Start of Block

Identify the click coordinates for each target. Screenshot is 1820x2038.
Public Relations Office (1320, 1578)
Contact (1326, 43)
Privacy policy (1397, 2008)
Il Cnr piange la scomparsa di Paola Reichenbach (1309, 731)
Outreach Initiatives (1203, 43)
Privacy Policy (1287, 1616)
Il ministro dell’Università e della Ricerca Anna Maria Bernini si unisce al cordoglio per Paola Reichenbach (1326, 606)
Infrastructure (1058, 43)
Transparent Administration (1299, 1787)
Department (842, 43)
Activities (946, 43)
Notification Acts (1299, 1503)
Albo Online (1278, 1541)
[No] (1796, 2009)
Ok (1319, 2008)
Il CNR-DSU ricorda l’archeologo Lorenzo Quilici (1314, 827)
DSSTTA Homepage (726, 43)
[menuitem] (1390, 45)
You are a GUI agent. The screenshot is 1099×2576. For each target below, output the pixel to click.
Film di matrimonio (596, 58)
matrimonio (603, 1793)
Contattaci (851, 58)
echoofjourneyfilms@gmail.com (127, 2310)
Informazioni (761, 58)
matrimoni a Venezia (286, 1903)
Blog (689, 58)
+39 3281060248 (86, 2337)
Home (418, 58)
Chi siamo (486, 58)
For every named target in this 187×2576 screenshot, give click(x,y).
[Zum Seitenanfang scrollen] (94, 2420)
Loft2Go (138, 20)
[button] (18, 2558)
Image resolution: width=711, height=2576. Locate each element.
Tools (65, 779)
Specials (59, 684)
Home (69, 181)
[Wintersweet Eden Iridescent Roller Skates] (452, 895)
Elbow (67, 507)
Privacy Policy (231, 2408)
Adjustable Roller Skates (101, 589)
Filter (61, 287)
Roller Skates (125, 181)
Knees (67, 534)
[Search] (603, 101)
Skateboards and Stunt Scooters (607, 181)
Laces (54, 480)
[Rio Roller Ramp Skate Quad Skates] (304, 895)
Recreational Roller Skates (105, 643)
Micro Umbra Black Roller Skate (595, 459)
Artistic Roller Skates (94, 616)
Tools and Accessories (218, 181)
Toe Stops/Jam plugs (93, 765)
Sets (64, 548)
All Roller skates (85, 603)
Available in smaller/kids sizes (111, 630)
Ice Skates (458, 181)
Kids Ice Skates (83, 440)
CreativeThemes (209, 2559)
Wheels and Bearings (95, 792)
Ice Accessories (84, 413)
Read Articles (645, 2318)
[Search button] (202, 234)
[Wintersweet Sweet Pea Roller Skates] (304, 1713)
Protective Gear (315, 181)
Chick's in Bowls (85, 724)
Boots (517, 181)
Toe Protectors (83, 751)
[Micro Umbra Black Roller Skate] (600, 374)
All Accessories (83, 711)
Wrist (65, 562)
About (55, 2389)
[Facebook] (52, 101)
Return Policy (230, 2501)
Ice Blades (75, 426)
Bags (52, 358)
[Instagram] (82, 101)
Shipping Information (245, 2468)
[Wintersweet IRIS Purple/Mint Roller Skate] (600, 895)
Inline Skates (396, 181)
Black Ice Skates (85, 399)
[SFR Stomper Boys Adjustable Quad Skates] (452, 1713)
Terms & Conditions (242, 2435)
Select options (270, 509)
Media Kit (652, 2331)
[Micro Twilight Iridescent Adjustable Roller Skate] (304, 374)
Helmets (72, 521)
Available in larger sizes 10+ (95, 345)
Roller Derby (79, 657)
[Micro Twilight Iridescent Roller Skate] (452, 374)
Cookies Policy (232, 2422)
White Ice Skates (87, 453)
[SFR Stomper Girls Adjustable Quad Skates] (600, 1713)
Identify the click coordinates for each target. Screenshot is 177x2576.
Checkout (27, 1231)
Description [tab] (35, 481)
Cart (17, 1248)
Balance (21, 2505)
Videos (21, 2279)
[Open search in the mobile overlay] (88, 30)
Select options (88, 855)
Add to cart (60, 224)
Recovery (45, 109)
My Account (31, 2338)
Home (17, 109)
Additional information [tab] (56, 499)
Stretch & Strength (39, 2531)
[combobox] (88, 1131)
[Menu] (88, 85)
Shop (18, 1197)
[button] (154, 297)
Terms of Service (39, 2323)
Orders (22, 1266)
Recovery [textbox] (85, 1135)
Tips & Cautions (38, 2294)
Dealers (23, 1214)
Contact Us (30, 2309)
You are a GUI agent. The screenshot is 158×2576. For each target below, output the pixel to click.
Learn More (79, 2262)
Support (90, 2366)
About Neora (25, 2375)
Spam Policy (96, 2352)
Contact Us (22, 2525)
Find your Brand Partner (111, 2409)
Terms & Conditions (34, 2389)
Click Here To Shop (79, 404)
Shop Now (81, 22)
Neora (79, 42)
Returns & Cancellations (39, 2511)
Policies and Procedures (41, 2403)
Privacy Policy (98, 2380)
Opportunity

End of Block

● What you need to do: Above this task is a listing. Restate, word for word and with nothing added, the lines from the one with "Screenshot is 177x2576." through the one with "Stretch & Strength (39, 2531)".

● Result of the exercise:
Identify the click coordinates for each target. Screenshot is 177x2576.
Checkout (27, 1231)
Description [tab] (35, 481)
Cart (17, 1248)
Balance (21, 2505)
Videos (21, 2279)
[Open search in the mobile overlay] (88, 30)
Select options (88, 855)
Add to cart (60, 224)
Recovery (45, 109)
My Account (31, 2338)
Home (17, 109)
Additional information [tab] (56, 499)
Stretch & Strength (39, 2531)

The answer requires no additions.